--- Problem requirements ---
Among the lines below, take the one holding "Dealer (130, 2220)", the one holding "Quantity: (28, 939)", and all lines between them. Set them down exactly.
---------------
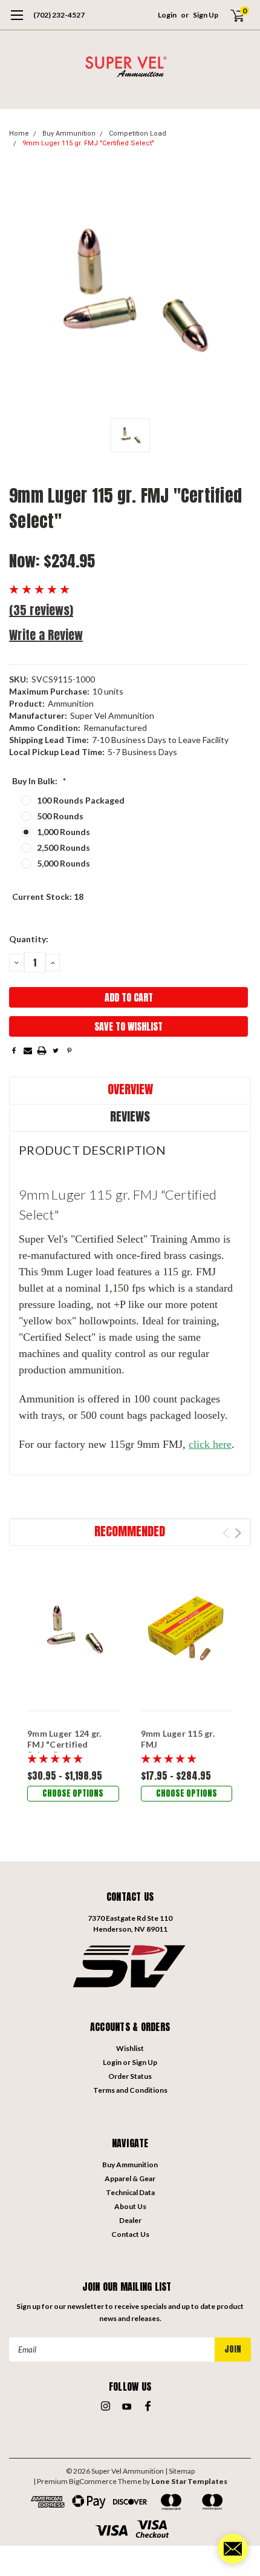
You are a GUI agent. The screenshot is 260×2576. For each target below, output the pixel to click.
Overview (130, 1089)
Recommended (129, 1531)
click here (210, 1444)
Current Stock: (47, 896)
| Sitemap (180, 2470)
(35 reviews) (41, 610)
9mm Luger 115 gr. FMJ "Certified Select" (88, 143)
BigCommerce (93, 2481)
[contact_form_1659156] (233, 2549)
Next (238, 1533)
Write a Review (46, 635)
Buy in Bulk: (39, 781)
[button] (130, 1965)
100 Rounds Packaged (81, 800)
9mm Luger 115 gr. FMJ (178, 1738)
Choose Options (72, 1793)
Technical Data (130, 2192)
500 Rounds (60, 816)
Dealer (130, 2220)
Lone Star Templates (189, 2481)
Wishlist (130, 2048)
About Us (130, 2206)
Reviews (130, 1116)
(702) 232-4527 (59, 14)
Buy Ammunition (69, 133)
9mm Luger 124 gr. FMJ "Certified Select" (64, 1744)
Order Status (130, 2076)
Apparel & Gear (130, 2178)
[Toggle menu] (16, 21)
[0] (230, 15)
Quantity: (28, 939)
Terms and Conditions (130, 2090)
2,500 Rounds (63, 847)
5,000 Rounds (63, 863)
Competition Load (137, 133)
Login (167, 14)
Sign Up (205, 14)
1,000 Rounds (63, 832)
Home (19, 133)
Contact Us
---------------
--- Exercise output ---
Dealer (130, 2220)
Lone Star Templates (189, 2481)
Wishlist (130, 2048)
About Us (130, 2206)
Reviews (130, 1116)
(702) 232-4527 (59, 14)
Buy Ammunition (69, 133)
9mm Luger 124 gr. FMJ "Certified Select" (64, 1744)
Order Status (130, 2076)
Apparel & Gear (130, 2178)
[Toggle menu] (16, 21)
[0] (230, 15)
Quantity: (28, 939)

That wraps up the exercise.